-------- EXCERPT PROVIDED

U.S. businesses and medical facilities have lost track of nearly 1,500 pieces equipment with radioactive parts since 1996, according to a new federal accounting of radiological material that terrorism experts warn could be used in a "dirty bomb" attack against a U.S. city.

The loss of radiological material, ranging from medical diagnostic equipment to industrial X-ray machines, has been viewed with increased concern since the Sept. 11 terrorist attacks and has prompted several new measures to prevent theft, the Nuclear Regulatory Commission said in a document released yesterday by a House member from Massachusetts.

The vast majority of the missing items contain tiny amounts of radioactive material and pose little threat, NRC officials said. But there have been several instances in recent years of lost or stolen hospital equipment that contains potentially lethal amounts of radioactive cobalt or cesium.

Such material could be packed around a conventional explosive -- a combination known as a "dirty bomb" -- to scatter radiation over large areas.

"The commission is concerned about this potential terrorist threat and has advised its licensees to enhance security," the NRC said in the report, which was requested by Rep. Ed Markey (D-Mass.).

----------------

▸ **BRIEF**
Continue the report on lost radioactive equipment from its final sentence, keeping its news style.

-------- PROVIDED INFORMATION

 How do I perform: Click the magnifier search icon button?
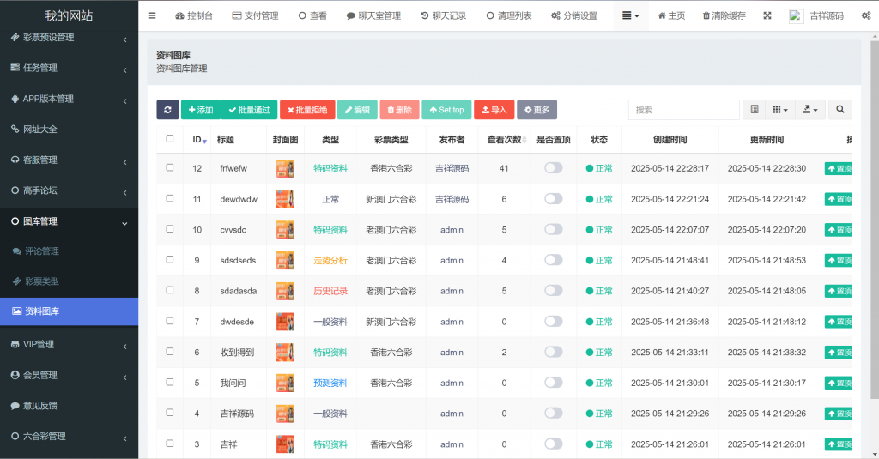coord(840,110)
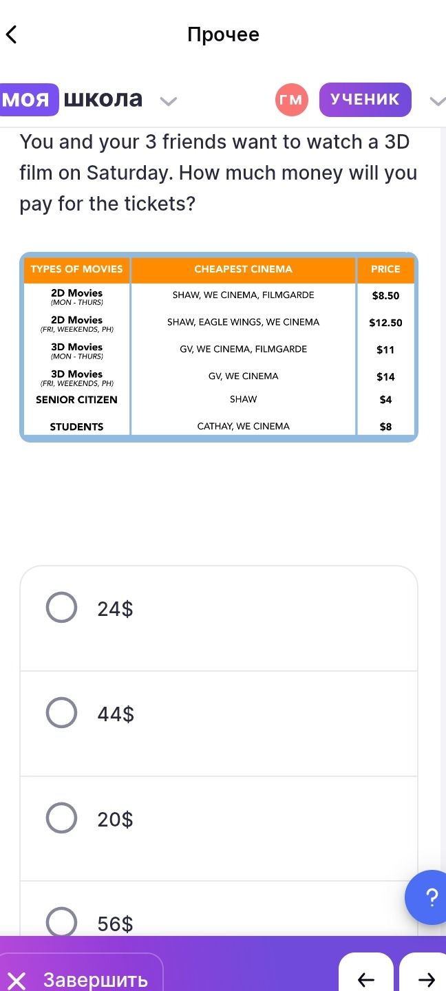Viewport: 446px width, 991px height.
Task: Tap the question text about 3D film
Action: pos(219,173)
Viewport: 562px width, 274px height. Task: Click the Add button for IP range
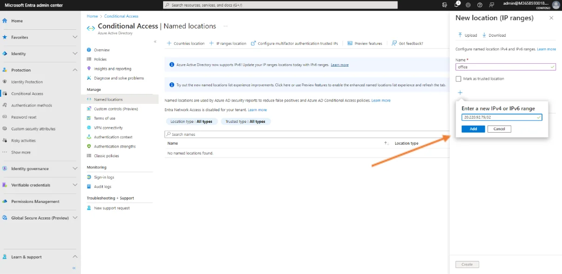pos(473,129)
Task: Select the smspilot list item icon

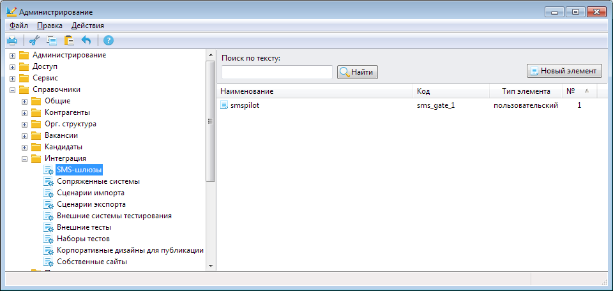Action: click(224, 105)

----------------

▸ **ANSWER TO THIS TASK**
The NRC regulates the commercial use of radioactive material. It acknowledged receiving reports of 1,495 lost or stolen radioactive "sources" between October 1996 and September 2001; about 660 of the missing items -- 44 percent -- were recovered, but the rest remain missing, the agency said.

The agency launched enforcement action against 54 companies and institutions involved in the incidents and collected fines from 16 of them. The penalties ranged from a few hundred dollars to $50,000.

Markey, a frequent critic of federal nuclear security precautions, said the report highlighted a need for better safeguards measures and stricter enforcement.

"Osama bin Laden and al Qaeda have been trying to obtain nuclear material. We know that the creation of a dirty bomb is one of al Qaeda's stated objectives," Markey said. "In the past we have been very concerned about 'loose nukes' in the former Soviet Union, but it looks like we have the same kind of problem in this country."

In an interview yesterday, an NRC spokesman stood by the agency's enforcement record and stressed that most of the missing items contained "very, very small" amounts of radioactive material. Still, the agency believes the terrorism risk is significant enough to warrant new safeguards to prevent theft, spokesman Victor Dricks said.

"We have taken this matter very seriously," Dricks said.

Lost and missing radioactive material has been a chronic, if under-recognized, concern for both the NRC and the Department of Energy for more than a decade. A DOE inventory begun in 1995 determined that "tens of thousands" of the agency's radioactive sources could not be fully accounted for, said Robert Alvarez, a DOE senior adviser during the Clinton administration.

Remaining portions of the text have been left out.